[lbo-talk] A Question from Iran: "What Do They Know of Us in the West?"
Yoshie Furuhashi
critical.montages at gmail.com
Wed Aug 1 08:55:14 PDT 2007
I have mentioned that many Iranian readers come to MR/MRZine.
According to Alexa today, 11% of all visitors to MR/MRZine are from
Iran (at
<http://www.alexa.com/data/details/traffic_details?q=monthlyreview.org&url=monthlyreview.org/>).
That's a really large proportion, considering that none of the pages
has been fully translated into Persian and that Iran's population is
merely 66 million out of the total world population of 6.6 billion.
What are the Iranians who come to MR/MRZine reading? Noam Chomsky's
criticism of American imperialism? John Bellamy Foster's thoughts on
Marxism and nature? Samir Amin's world systems perspective? Economic
analysis of capitalism by the founders of Monthly Review? Albert
Einstein's personal statement on socialism (which is a perennial
favorite among first-time visitors who come to our Web site through
Google)? Many criticisms of politics in the Middle East, including
Iran?
No.
The most popular article for Iranian visitors to MR/MRZine, read by a
majority of them, is "Iran's Quiet Revolution," by Deborah Campbell,
with photography by Alfred Yaghobzadeh:
<http://mrzine.monthlyreview.org/campbell101106.html>. Some of what
Campbell says is probably new to many Western readers, and
Yaghobzadeh's photographs capture aspects of everyday life in Iran
that seldom appear in the Western media. But neither the content of
Campbell's observations nor Yaghobzadeh's photographs can be a
revelation to Iranians. They must be familiar to them.

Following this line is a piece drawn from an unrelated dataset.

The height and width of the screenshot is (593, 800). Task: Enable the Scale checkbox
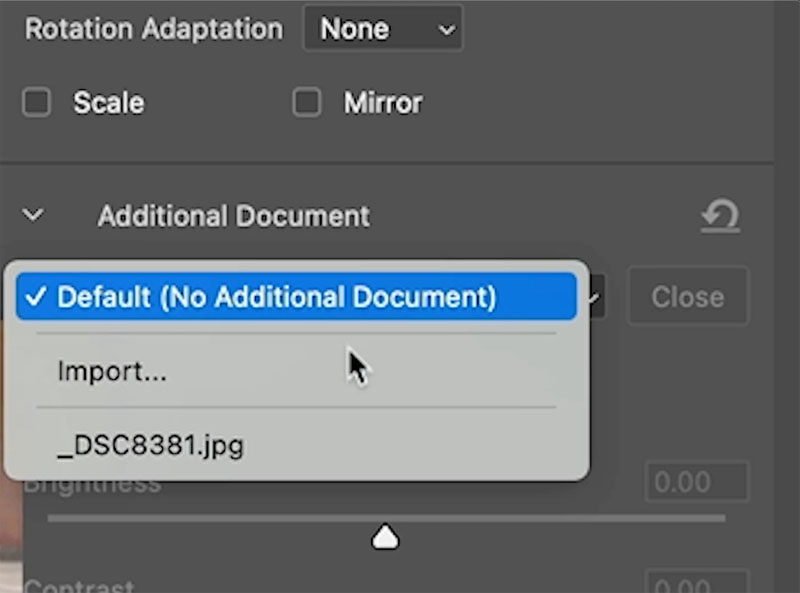[x=36, y=103]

That very familiarity, I submit, is what makes this article attractive
to Iranian readers.
Iran in the article is a country that is recognizable to them as their
own, with its many contradictions, economic and cultural, and, even as
Campbell takes note of the experience of Iran's dissidents, neither
text nor photographs make Iran out to be a living hell unlike any
other country, whose people either suffer or rebel against oppression
by irrational fanatics, which is an impression one gets from much of
the Western media, be they commercial or non-profit. All Iranians
portrayed in this article, officials as well as common people, some
liberals on both cultural and economic matters, others culturally
conservative and economically populist, come across as ordinary human
beings.
The writer's and photographer's love of the Iranian people is also
well communicated in the article, which ends on this note:
Iran is a land of contradictions, and it's hard to imagine
any country in the world where a Westerner would enjoy
a more gracious welcome. To be in a shared taxi in any
part of Iran is to have your sleeve plucked by someone
who says, as an opening gambit, "I would die for you"
(a standard greeting in the poetics of Farsi etiquette).
And then: "Come to my home." In my six-month journey
from the mountains of Kurdistan in the northwest to the
bazaars of Kerman in the east to the oil regions on the
border with Iraq, it is impossible to catalogue how many
meals and accommodations were offered by strangers of
a half-hour's acquaintance.
And as often as I attempted to interview them, they turned
the tables: What do they know of us in the West? Do they
think we are all terrorists?
What could I tell them in return?
What do they know of us in the West? Iranians ask this question,
probably because they know that what the Western media typically do is
to prepare the Western public for what the US-led multinational empire
will do to a Third World country, in this case their own. Are
leftists offering the public images, visual or verbal, that counter
what the rulers of the empire would like all of us to think and feel,
portraits in which ordinary Iranians can recognize their own country?